• **Exercise instructions**
Restate the entries below exactly, and keep all images out of the answer.
── Exercise inputs
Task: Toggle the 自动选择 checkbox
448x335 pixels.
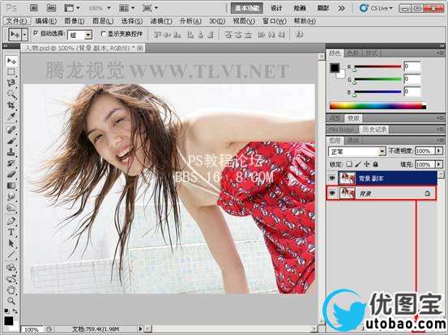Action: point(36,33)
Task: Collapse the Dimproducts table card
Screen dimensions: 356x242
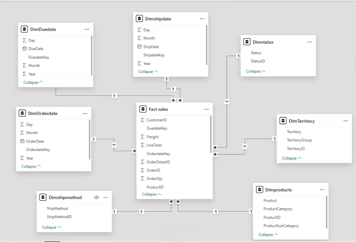Action: coord(268,235)
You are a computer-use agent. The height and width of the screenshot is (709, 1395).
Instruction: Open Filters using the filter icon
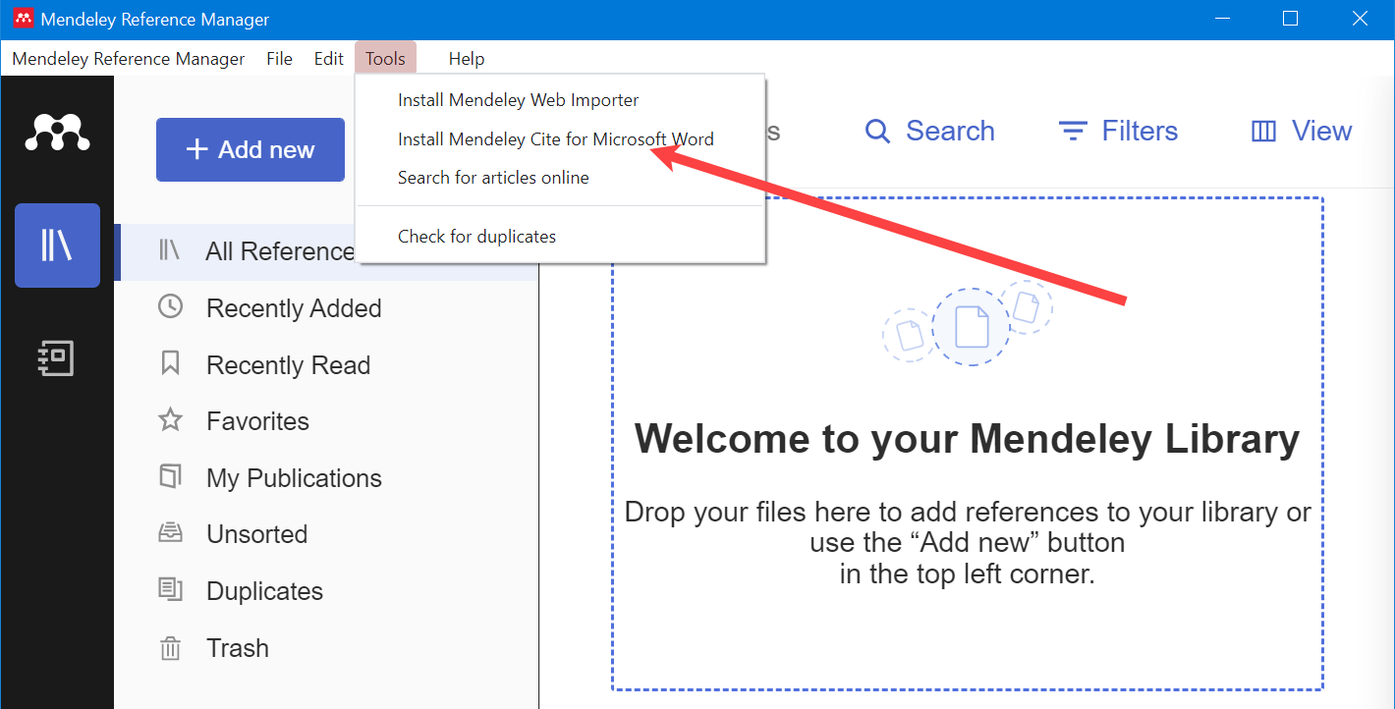(1071, 130)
────
• **Solved problem**
Task: Toggle the 自动选择 checkbox
448x335 pixels.
Action: point(36,33)
Task: Collapse the Dimproducts table card
Screen dimensions: 356x242
Action: coord(268,235)
You are a computer-use agent. The height and width of the screenshot is (709, 1395).
Instruction: Open Filters using the filter icon
(1071, 130)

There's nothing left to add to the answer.